Alcuni mesi fa, al tempo della rivolta dei liberisti ucraini contro il governo di Viktor Janukovyc (corrotto ma regolarmente eletto nel 2010), ho perso un certo numero di facebook friends, sia italiani che americani, per via della mia scarsa simpatia per un movimento che con la scusa del nazionalismo e della trasparenza portava avanti un programma di privatizzazioni dei beni comuni e di sottomissione dello stato alle banche e alle corporation. Soprattutto, questi ex-amici mi rimproveravano la scarsa commozione per il sangue versato nelle piazze di Kiev e mostrato incessantemente dai media occidentali.
Chissà se oggi si commuovono con la stessa intensità per i morti di Donetsk, benché filo-russi e dunque pressoché ignorati dai media (ai quali chiaramente piace che il nuovo presidente sia il Berlusconi ucraino, il miliardario Petro Poroshenko). Io non ho problemi ad ammetterlo: la situazione esteuropea mi interessa e su di essa ho opinioni precise, però la mia partecipazione emotiva è scarsissima, oggi come allora. Suppongo che aiuti il fatto che i telegiornali non li guardo quasi mai: eppure anche coloro che li seguono assiduamente dovrebbero aver imparato a dubitare della retorica dei titoli e delle immagini, e a riconoscerne le finalità propagandistiche. Per lo meno, dovrebbero ricordarsi delle loro passate indignazioni per atrocità completamente dimenticate non appena gli obiettivi dei poteri forti che controllano l’informazione fossero stati raggiunti (e poco importa che l’orrore continuasse). Invece eccoli lì a vivere con intensità qualsiasi evento a cui venga data sufficiente rilevanza e ripetitività, lasciando che un’empatia a (tele)comando offuschi le loro capacità critiche, la loro vigilanza; e viceversa restare indifferenti davanti a episodi analoghi o magari più gravi e che però non buchino lo schermo o neppure lo raggiungano.

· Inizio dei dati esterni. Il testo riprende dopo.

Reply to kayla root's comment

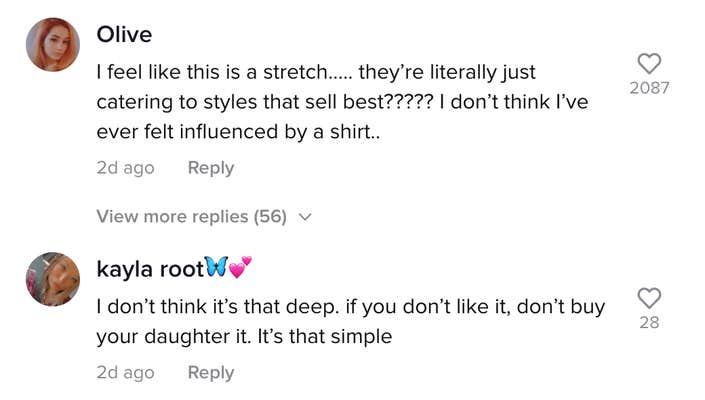(211, 372)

Virtualità delle esperienze e buonismo sono due componenti essenziali del controllo delle coscienze praticato, in maniera così pervasiva da non avere precedenti nella storia, dai regimi liberisti, che assoggettano anche i fatti e l’etica alle leggi del libero mercato: conta solo ciò che vende e vende solo ciò che viene promosso dai media. La vera bontà e la solidarietà sono tutt’altra cosa: richiedono impegno, attenzione, razionalità. Soprattutto richiedono autonomia di giudizio piuttosto che pregiudizi e senso di responsabilità piuttosto che conformismo. Virtù fuori moda, il giudizio e la responsabilità; anzi, apertamente osteggiate dai signori della finanza che controllano il pianeta e dai loro servi: i quali sino a pochi decenni fa curavano sul lettino dello psicoanalista la loro estraneità alle comunità della gente normale; adesso si compiacciono del disfacimento di quelle comunità e dalla bolla di privilegio nella quale si sono rinchiusi osservano e inducono la progressiva frammentazione della società, la sua regressione in un feroce individualismo economico e in un altrettanto brutale appiattimento culturale, entrambi compensati dall’illusione di una compassione (etimologicamente, patire “con”, insieme) globalizzata, superficiale ed effimera come un qualsiasi prodotto di consumo.